[Stored data entries]
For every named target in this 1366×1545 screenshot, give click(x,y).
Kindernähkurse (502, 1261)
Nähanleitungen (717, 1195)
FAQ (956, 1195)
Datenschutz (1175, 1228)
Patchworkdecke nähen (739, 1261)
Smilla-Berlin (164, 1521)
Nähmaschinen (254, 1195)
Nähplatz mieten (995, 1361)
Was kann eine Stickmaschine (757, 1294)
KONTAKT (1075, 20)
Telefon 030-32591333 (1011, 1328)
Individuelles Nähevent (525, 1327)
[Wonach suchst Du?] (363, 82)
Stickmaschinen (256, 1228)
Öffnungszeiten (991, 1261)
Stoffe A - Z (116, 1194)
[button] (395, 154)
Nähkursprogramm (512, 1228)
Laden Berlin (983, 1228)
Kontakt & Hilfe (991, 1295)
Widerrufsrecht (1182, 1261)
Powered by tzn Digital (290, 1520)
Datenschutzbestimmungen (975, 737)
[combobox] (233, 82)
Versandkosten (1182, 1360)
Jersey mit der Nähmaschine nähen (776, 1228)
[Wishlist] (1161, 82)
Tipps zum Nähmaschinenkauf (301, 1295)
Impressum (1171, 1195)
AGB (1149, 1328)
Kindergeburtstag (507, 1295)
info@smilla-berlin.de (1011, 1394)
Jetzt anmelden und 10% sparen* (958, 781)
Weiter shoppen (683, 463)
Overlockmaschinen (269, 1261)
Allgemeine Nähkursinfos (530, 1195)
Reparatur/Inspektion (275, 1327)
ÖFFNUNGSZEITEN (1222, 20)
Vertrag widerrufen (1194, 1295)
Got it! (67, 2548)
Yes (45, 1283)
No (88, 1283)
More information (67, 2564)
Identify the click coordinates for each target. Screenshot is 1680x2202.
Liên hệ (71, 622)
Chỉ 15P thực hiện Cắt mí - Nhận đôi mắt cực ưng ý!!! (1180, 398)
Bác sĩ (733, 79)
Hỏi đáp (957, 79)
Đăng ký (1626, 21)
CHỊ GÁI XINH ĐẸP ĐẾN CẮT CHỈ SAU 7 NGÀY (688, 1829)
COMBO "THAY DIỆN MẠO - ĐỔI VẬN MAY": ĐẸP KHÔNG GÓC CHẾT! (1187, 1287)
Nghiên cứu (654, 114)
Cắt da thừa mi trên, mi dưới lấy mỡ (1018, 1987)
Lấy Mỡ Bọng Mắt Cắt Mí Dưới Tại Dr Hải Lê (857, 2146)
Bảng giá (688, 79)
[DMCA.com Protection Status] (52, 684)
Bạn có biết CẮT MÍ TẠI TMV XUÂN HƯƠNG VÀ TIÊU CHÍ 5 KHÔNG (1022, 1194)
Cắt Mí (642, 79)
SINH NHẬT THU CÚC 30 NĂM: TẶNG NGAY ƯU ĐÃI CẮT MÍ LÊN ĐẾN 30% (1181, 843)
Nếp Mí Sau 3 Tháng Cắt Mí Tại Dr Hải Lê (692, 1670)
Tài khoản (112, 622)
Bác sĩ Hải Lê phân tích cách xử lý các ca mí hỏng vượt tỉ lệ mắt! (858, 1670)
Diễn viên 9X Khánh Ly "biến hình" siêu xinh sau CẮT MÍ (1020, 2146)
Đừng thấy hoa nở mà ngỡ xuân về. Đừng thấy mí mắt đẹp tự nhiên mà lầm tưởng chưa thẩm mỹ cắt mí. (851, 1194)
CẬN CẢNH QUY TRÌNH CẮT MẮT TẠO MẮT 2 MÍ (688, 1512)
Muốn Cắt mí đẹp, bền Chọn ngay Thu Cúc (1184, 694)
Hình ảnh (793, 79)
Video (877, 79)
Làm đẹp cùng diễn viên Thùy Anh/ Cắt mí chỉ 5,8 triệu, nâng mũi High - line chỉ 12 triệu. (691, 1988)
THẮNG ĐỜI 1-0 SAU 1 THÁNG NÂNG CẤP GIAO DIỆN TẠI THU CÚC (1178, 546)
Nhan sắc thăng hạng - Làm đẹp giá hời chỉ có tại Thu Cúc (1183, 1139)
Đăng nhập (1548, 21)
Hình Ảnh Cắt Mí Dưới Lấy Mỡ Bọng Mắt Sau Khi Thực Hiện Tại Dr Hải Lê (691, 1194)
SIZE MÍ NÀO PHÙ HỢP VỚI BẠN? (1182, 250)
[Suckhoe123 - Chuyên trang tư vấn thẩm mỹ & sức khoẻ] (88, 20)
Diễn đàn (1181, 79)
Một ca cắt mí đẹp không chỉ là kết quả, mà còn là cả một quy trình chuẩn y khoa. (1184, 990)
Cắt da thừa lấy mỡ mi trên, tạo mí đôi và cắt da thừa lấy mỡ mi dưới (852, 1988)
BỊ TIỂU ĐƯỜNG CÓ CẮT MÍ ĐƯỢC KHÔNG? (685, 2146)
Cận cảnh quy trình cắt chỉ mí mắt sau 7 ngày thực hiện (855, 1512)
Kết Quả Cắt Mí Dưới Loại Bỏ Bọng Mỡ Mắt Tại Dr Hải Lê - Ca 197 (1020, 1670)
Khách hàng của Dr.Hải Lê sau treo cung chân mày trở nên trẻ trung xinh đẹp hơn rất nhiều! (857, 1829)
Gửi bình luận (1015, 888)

* [Task to complete]: Every line above from the line with "Hình Ảnh Cắt" to the line with "Một ca cắt mí" is wanted, ends included; write them out exactly and add no other line.

* [Solution]:
Hình Ảnh Cắt Mí Dưới Lấy Mỡ Bọng Mắt Sau Khi Thực Hiện Tại Dr Hải Lê (691, 1194)
SIZE MÍ NÀO PHÙ HỢP VỚI BẠN? (1182, 250)
[Suckhoe123 - Chuyên trang tư vấn thẩm mỹ & sức khoẻ] (88, 20)
Diễn đàn (1181, 79)
Một ca cắt mí đẹp không chỉ là kết quả, mà còn là cả một quy trình chuẩn y khoa. (1184, 990)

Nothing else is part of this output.